Akademik Veri Yönetim Sistemi
Ceramics International, cilt.51, sa.17, ss.23068-23076, 2025 (SCI-Expanded, Scopus)
In this research, a Sn-doped hematite (α-Fe2O3) thin film on a glass substrate was synthesized using DC and RF magnetron sputtering techniques, and the physical features of the film were analyzed in detail.
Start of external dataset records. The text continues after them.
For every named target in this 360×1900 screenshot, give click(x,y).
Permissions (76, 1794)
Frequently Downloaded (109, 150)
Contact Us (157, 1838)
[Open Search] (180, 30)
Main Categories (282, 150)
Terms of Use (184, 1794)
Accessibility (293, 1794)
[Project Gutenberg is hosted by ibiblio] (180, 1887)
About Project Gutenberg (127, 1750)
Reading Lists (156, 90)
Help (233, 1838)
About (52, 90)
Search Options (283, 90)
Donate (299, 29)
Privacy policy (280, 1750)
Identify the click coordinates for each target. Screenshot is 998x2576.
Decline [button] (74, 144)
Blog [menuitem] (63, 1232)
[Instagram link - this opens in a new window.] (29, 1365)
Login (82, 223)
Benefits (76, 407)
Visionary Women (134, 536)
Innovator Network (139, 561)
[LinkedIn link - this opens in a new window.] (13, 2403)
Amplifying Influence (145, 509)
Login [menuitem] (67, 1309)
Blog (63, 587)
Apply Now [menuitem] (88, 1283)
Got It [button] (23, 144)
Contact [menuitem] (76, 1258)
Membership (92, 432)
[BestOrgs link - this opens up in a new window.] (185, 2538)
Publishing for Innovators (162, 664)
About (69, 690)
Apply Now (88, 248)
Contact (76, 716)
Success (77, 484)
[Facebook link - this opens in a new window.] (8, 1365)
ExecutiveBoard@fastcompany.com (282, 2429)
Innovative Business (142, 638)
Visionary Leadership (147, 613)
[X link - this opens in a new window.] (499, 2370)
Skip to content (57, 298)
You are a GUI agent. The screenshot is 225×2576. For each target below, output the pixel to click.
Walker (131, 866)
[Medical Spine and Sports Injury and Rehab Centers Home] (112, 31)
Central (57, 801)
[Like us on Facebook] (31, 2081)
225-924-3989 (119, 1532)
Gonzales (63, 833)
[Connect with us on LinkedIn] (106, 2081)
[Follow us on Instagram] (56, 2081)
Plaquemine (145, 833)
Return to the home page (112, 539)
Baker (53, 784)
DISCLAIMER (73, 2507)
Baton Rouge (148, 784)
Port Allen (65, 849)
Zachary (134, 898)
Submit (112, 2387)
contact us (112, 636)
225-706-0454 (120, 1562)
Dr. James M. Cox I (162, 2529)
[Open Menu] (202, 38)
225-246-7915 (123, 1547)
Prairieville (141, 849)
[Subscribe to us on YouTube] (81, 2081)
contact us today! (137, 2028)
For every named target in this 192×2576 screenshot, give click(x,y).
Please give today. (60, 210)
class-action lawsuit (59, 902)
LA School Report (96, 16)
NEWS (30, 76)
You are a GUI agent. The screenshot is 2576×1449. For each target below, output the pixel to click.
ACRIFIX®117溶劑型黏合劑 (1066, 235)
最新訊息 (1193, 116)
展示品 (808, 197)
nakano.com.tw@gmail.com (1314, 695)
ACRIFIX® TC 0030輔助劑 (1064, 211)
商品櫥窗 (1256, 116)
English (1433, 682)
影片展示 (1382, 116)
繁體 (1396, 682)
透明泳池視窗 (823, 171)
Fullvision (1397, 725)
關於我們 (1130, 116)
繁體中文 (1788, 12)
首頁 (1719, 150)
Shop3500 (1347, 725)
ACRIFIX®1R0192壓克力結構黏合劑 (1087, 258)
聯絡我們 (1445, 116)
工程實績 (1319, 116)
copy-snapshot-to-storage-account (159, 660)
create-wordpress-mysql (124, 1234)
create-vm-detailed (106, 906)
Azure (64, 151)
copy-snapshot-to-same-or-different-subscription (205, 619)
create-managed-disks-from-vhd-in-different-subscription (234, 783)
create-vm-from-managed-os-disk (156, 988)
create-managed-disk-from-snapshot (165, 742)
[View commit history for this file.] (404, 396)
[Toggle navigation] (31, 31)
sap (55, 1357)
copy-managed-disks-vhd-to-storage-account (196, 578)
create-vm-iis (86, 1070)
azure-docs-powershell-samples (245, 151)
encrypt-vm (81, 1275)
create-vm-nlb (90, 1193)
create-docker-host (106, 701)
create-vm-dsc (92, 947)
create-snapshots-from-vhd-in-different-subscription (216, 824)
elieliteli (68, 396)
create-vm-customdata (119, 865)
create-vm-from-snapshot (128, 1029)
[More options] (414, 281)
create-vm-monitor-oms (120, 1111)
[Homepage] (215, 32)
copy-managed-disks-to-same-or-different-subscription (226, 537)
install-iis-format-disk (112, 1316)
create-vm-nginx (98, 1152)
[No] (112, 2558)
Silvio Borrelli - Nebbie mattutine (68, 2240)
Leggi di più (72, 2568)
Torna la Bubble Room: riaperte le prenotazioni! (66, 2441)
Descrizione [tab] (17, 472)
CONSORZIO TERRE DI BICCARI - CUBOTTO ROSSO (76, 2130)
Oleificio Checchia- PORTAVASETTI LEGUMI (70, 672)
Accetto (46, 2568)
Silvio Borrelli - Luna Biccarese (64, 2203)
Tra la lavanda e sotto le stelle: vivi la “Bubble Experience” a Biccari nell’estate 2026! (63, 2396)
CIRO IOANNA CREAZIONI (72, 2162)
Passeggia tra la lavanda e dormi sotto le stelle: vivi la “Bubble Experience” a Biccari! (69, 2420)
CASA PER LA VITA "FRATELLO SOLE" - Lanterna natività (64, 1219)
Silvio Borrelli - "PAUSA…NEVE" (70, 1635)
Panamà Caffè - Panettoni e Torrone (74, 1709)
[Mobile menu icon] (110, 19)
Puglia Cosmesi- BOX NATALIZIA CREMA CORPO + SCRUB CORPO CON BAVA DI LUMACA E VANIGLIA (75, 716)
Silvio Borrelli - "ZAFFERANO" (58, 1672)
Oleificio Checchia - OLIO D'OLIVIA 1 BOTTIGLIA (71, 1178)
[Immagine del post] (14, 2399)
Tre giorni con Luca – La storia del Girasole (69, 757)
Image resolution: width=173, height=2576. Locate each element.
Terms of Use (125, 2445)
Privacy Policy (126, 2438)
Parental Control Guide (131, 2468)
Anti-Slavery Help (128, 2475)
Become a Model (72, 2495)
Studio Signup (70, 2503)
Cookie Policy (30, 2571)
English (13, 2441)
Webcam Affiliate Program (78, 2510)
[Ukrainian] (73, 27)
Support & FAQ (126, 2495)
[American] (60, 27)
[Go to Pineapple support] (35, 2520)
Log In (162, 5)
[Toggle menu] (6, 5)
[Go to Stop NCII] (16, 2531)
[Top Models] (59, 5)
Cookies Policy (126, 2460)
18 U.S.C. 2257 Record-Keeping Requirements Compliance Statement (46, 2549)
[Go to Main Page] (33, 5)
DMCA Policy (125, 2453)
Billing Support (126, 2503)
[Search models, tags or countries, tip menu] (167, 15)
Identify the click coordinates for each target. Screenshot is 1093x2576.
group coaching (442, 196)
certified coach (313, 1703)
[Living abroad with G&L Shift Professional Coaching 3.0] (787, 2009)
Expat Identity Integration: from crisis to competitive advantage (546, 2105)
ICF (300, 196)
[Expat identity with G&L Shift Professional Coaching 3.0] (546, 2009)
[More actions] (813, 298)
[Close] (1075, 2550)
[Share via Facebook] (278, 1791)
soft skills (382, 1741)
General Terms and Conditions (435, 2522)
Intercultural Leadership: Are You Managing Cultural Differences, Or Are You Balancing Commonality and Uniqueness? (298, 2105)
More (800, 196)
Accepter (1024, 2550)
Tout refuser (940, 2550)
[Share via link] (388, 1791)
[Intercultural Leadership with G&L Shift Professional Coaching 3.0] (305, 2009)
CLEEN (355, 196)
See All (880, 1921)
This study, conducted to investigate the effects of Sn doping on the hematite structure, evaluated the optical and morphological attributes of the thin film using advanced characterization techniques such as UV–VIS spectroscopy, Raman spectroscopy, XRD, SEM, EDS, and AFM. The optical band gap was determined from absorption measurement and calculated to be 2.12 eV. Raman spectroscopy results revealed various characteristic peaks between 100 cm−1 and 1500 cm−1. A strong (214) diffraction peak confirms the enhanced hematite phase formation in the thin film. The crystallite size of the Sn-doped thin film, calculated via Scherrer's formula, is 20 nm. SEM images showed that the thin film exhibited a smooth and homogeneous surface morphology on the glass substrate. According to the EDS results, the atomic doping ratio of Sn in Fe2O3 is 2.84 %. Additionally, AFM analysis confirmed that the Sn-doped α-Fe2O3 thin film had a smooth surface, as indicated by a low RMS (Root Mean Square) roughness value of 8.11 nm. These properties suggest that the thin film could be suitable for optoelectronic applications. The study emphasizes the potential of Sn-doped α-Fe2O3 thin films, particularly for optoelectronic and photocatalytic devices, and underscores the need for further investigation of these materials. Furthermore, it was concluded that these materials should be considered in a broader context for their potential use in various technological applications.